Section 507 of the Communications Act of 1934, as amended
Disclosure
of payment to individuals connected with broadcasts
Payments
to station employees
(a)
Subject to subsection (d) of this section, any employee of a radio station
who accepts or agrees to accept from any person (other than such station),
or any person (other than such station) who pays or agrees to pay such
employee, any money, service or other valuable consideration for the
broadcast of any matter over such station shall, in advance of such
broadcast, disclose the fact of such acceptance or agreement to such
station.
Production
or preparation of programs
(b)
Subject to subsection (d) of this section, any person who, in connection
with the production or preparation of any program or program matter
which is intended for broadcasting over any radio station, accepts or
agrees to accept, or pays or agrees to pay, any money, service or other
valuable consideration for the inclusion of any matter as a part of
such program or program matter, shall, in advance of such broadcast,
disclose the fact of such acceptance or payment or agreement to the
payee's employer, or to the person for whom such program or program
matter is being produced, or to the licensee of such station over which
such program is broadcast.
Supplying
of program or program matter
(c)
Subject to subsection (d) of this section, any person who supplies to
any other person any program or program matter which is intended for
broadcasting over any radio station shall, in advance of such broadcast,
disclose to such other person any information of which he has knowledge,
or which has been disclosed to him, as to any money, service or other
valuable consideration which any person has paid or accepted, or has
agreed to pay or accept, for the inclusion of any matter as a part of
such program or program matter.
Waiver
of announcements under section 317(d)
(d)
The provisions of this section requiring the disclosure of information
shall not apply in any case where, because of a waiver made by the Commission
under section 317(d) of this title, an announcement is not required
to be made under section 317 of this title.
Announcement
under section 317 as sufficient disclosure
(e)
The inclusion in the program of the announcement required by section
317 of this title shall constitute the disclosure required by this section.
Definition
of "service or other valuable consideration"
(f)
The term "service or other valuable consideration" as used
in this section shall not include any service or property furnished
without charge or at a nominal charge for use on, or in connection with,
a broadcast, or for use on a program which is intended for broadcasting
over any radio station, unless it is so furnished in consideration for
an identification in such broadcast or in such program of any person,
product, service, trademark, or brand name beyond an identification
which is reasonably related to the use of such service or property in
such broadcast or such program.
Penalties
(g) Any person
who violates any provision of this section shall, for each such violation,
be fined not more than $10,000 or imprisoned not more than one year,
or both.

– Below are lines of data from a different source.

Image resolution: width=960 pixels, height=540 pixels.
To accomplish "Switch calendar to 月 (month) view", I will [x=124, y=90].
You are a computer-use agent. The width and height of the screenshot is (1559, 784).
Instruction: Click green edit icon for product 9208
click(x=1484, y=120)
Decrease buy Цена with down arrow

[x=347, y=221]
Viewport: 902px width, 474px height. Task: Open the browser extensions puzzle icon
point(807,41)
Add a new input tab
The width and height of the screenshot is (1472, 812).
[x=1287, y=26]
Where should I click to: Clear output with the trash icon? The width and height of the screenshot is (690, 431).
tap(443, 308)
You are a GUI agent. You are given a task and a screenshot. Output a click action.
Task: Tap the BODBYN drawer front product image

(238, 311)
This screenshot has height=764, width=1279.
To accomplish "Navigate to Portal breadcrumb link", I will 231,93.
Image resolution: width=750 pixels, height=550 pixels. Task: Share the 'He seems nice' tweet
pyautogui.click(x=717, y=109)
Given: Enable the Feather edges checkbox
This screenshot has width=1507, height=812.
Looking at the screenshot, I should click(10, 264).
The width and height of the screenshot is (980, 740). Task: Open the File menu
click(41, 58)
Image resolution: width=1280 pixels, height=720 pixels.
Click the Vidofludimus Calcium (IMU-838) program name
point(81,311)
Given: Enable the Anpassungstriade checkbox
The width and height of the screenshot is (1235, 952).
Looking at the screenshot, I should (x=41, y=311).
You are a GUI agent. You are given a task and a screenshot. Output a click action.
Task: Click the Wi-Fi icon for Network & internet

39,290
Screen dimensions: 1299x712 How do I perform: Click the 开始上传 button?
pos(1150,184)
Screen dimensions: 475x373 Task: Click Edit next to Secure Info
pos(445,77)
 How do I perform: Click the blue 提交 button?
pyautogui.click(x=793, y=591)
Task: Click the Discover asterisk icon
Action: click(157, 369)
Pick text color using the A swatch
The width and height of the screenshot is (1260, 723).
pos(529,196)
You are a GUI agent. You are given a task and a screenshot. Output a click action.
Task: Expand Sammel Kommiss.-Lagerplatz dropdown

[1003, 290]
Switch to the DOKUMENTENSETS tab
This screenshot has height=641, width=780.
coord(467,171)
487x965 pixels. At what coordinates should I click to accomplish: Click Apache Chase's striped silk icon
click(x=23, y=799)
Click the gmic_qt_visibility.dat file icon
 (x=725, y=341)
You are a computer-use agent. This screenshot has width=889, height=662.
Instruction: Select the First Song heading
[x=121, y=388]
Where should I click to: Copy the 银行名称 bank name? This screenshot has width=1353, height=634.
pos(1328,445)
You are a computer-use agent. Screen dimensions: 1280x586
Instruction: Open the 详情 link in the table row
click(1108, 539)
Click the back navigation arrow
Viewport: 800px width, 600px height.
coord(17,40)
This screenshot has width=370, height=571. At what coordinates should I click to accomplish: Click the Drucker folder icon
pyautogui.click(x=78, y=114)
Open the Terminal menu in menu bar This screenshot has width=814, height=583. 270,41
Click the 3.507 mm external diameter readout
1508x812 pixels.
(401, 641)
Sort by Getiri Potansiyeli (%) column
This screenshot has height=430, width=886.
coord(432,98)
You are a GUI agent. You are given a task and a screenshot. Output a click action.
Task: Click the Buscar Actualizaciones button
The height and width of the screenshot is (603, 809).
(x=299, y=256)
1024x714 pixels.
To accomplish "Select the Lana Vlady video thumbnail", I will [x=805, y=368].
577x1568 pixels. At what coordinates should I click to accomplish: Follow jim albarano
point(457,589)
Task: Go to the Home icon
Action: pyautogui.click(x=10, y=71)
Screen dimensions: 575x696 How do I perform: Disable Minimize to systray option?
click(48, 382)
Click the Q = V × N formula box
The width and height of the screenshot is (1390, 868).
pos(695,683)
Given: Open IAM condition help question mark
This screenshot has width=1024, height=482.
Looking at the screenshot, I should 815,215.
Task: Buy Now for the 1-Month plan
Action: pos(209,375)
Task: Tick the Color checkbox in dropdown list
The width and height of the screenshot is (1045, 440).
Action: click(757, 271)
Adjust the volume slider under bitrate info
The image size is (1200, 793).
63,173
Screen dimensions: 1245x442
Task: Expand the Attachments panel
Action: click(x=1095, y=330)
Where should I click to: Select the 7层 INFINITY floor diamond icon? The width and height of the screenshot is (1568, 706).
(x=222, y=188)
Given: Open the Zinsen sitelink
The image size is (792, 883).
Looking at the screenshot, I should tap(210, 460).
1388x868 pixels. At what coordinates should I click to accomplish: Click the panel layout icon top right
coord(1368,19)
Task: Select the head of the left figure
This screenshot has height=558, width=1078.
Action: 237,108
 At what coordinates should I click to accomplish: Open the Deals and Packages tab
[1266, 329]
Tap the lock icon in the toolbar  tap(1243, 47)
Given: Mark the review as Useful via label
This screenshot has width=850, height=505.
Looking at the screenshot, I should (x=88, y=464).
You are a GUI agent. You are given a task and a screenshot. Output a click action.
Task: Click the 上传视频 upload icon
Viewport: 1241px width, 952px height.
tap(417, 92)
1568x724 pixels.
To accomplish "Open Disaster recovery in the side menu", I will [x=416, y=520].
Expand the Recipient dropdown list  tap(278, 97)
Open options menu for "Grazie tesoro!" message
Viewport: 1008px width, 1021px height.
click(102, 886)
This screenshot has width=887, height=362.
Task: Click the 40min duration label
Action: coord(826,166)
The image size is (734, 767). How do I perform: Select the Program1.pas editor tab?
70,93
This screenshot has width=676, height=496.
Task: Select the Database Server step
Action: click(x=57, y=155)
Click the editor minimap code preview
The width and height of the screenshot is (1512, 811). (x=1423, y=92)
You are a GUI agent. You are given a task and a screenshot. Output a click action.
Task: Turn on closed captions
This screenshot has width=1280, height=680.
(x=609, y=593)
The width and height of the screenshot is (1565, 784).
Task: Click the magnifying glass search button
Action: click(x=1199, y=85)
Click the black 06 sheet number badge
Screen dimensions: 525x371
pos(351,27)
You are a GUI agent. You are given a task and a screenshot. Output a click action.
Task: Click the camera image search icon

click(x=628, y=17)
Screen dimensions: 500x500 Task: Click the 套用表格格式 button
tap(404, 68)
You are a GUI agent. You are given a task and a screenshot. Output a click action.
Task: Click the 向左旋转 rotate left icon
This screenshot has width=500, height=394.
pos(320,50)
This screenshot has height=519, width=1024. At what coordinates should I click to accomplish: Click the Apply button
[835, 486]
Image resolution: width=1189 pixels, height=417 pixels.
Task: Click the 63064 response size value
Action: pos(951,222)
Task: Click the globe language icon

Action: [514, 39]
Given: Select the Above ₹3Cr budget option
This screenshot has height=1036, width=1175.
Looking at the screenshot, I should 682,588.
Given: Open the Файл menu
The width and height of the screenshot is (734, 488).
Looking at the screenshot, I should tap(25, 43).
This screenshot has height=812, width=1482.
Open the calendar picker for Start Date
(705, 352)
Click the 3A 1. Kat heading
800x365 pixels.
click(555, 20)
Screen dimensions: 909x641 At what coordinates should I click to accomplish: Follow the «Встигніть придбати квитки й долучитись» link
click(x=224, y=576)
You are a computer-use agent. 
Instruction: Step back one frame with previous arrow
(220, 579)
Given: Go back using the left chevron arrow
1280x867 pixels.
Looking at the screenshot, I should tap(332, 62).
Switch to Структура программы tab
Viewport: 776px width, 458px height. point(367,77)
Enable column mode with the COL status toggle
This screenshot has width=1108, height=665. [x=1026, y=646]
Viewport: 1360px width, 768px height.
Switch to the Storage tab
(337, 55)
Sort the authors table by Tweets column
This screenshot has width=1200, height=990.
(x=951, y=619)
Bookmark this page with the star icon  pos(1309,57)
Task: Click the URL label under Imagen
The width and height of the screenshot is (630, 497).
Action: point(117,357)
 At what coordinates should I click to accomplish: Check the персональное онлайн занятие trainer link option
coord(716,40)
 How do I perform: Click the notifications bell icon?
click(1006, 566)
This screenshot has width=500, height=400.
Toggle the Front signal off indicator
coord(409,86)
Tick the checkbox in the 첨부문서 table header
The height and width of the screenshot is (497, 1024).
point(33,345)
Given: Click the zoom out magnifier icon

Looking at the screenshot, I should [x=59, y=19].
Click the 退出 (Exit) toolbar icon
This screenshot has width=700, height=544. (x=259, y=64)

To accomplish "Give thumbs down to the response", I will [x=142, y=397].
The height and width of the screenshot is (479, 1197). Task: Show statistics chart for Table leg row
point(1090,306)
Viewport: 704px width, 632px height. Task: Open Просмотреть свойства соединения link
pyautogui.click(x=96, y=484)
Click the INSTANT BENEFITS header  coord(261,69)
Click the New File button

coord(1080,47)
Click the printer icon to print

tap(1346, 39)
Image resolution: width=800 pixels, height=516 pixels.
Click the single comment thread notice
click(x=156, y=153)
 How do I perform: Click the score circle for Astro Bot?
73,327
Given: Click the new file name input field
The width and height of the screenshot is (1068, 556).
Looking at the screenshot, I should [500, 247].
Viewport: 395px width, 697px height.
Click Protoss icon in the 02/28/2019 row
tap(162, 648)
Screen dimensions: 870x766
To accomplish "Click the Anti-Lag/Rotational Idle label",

June 19, 1934, c. 652, Title V, §508, as added Sept.
13, 1960, Pub.L. 86-752, §8(b), 74 Stat. 896.
Section 73.1212
of the Rules of the Federal Communications Commission
Sponsorship
identification; list retention; related requirements
(a)
When a broadcast station transmits any matter for which money, service,
or other valuable consideration is either directly or indirectly paid
or promised to, or charged or accepted by such station, the station,
at the time of the broadcast, shall announce: (1) That such matter
is sponsored, paid for, or furnished, either in whole or in part, and
(2) by whom or on whose behalf such consideration was supplied:
Provided, however, That "service or other valuable consideration"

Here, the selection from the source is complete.